The "alleged" moon walk (I've never seen an American flag up there, even when there's a FULL moon)

cake said...

I don't believe in full moons. It's an optical illusion.

Grumpy said...

I don't believe your tongue will stick to metal when it's freezing outside...

anyone care to try?

:-)

Lois Lane said...

I don't believe that a pint of Ben & Jerry's contains four servings. Two, tops.

I also don't believe that he shot the sherriff, but he *didn't* shoot the deputy. It just doesn't add up.

Sparkle Plenty said...

YETH. Appallently yel ton doth stith to freething methal.
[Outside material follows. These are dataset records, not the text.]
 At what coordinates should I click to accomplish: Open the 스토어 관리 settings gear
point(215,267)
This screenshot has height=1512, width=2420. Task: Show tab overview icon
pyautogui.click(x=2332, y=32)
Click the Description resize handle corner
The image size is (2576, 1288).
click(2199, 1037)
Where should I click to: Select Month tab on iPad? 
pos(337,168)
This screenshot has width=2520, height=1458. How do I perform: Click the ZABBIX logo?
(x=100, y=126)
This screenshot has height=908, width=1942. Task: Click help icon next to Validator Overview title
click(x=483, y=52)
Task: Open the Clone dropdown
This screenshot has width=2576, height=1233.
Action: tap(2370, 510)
Excellent dismantling of the deputy/sherriff mystery. It only makes sense if the deputy is singing the song. And somehow, because he's the deputy, he fought the law and still the law won? Maybe the deranged deputy went on to shoot Liberty Vallance as well?

Sparkle Plenty said...

Let's see. While I'll concede that where angels go, trouble follows, I dispute that "with six, you get eggroll." And, I fervently believe that Pelham was taken 1-2-3-4, rather than 1-2-3.

Jesus "Bonecrusher" Christ said...

I don't believe that people still think Iraq had something to do with 9/11...

I Ain't No Oprah said...

I do.

Momenger said...

Figures.

I don't believe Reagan ended the Cold War.

HA! How's your blood pressure?

cake said...

I don't believe in the Cold War. It always seemed kind of tepid to me.

Momenger said...

As a compromise, maybe we could call it the "Chilly War."